Stored items:
+---+

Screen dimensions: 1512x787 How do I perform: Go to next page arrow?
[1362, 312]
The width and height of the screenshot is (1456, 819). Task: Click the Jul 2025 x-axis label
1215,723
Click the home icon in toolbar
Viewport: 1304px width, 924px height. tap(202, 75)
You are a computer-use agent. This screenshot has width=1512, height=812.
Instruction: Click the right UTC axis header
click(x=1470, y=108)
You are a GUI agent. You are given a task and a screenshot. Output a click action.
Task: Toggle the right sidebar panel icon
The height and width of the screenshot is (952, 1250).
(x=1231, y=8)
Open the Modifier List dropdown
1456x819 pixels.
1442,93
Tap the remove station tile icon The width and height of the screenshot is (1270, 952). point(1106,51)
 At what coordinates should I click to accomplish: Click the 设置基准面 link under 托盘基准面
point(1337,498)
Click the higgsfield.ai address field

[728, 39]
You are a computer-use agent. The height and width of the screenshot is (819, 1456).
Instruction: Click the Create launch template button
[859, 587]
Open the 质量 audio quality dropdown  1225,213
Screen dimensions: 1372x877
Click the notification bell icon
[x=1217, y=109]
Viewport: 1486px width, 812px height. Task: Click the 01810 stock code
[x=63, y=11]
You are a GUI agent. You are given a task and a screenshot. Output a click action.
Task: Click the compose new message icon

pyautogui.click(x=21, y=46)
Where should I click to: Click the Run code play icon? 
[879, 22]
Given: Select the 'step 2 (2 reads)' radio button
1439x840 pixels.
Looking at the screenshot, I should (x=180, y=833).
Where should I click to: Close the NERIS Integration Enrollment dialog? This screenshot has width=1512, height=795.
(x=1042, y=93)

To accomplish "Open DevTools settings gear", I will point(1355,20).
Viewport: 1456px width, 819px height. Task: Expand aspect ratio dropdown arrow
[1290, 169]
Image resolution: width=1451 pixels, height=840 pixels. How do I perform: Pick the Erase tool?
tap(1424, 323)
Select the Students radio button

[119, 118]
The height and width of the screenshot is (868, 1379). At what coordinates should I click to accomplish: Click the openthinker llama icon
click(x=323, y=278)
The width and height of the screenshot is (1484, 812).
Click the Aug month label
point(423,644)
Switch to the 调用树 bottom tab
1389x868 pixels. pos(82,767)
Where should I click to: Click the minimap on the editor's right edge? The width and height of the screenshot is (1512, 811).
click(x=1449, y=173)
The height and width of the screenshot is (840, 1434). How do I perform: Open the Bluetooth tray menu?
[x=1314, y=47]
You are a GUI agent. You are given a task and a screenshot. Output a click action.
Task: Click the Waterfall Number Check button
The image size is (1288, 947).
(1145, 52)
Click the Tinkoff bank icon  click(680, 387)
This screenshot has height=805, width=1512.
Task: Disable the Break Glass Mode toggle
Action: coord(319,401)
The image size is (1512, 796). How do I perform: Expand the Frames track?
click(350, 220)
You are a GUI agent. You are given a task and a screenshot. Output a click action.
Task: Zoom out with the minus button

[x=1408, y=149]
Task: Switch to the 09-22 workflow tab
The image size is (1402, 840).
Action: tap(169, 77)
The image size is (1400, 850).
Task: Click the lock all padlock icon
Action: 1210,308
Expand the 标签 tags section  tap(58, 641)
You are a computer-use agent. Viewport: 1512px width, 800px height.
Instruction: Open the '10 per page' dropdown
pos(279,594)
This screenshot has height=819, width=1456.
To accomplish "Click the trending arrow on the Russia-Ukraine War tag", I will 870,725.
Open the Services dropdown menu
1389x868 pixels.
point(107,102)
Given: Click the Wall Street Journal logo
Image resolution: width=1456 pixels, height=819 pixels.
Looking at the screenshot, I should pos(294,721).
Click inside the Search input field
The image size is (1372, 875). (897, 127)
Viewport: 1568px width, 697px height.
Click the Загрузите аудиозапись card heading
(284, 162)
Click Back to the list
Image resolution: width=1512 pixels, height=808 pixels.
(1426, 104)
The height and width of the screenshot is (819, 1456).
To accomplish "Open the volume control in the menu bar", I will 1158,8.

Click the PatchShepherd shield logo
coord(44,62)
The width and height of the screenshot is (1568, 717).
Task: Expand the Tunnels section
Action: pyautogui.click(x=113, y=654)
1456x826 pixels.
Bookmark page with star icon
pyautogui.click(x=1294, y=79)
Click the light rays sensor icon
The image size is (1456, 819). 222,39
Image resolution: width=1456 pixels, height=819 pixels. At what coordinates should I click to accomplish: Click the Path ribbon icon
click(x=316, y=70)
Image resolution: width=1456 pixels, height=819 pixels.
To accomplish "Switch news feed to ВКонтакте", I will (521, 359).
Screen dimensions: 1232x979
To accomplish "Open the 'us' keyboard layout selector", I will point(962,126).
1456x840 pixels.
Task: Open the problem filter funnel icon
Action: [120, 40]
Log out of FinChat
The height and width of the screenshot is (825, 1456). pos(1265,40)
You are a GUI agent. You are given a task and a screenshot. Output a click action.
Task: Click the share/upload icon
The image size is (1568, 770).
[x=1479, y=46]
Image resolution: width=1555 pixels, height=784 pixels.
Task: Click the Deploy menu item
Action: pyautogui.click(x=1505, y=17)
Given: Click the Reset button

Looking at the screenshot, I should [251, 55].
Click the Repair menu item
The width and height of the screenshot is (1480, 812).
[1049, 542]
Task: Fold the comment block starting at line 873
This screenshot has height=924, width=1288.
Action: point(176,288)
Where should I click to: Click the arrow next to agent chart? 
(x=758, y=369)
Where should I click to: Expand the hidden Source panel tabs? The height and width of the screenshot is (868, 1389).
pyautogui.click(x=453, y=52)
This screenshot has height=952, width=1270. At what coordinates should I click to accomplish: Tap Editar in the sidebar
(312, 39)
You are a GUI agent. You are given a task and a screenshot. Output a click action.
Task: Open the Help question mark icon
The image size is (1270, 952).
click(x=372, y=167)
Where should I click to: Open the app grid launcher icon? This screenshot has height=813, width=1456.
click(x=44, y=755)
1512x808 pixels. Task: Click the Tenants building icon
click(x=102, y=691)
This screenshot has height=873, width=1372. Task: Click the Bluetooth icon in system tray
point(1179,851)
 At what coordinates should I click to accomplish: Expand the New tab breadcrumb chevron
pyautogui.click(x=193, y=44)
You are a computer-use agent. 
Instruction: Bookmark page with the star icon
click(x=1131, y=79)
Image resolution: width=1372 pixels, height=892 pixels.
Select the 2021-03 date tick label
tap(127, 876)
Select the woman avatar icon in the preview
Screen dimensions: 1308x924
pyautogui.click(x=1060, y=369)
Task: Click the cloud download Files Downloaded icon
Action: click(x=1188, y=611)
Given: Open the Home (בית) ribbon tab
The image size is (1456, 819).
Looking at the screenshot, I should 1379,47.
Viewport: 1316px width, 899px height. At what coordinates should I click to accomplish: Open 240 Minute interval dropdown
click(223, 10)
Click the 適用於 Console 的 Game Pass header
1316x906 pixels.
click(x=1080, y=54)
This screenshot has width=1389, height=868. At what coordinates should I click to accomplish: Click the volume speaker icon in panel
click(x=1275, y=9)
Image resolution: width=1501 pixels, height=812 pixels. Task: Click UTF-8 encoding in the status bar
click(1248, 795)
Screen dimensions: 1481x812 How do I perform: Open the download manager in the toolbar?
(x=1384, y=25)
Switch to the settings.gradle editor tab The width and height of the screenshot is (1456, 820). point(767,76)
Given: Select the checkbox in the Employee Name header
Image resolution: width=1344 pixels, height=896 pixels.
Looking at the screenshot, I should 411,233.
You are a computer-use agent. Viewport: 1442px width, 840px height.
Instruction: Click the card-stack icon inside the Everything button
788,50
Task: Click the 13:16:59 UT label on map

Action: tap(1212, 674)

+---+

WORK ITEM: Using the entries above, work out the number of lines that hold the word "settings" and write it with no other words.

EXPECTED OUTPUT: 2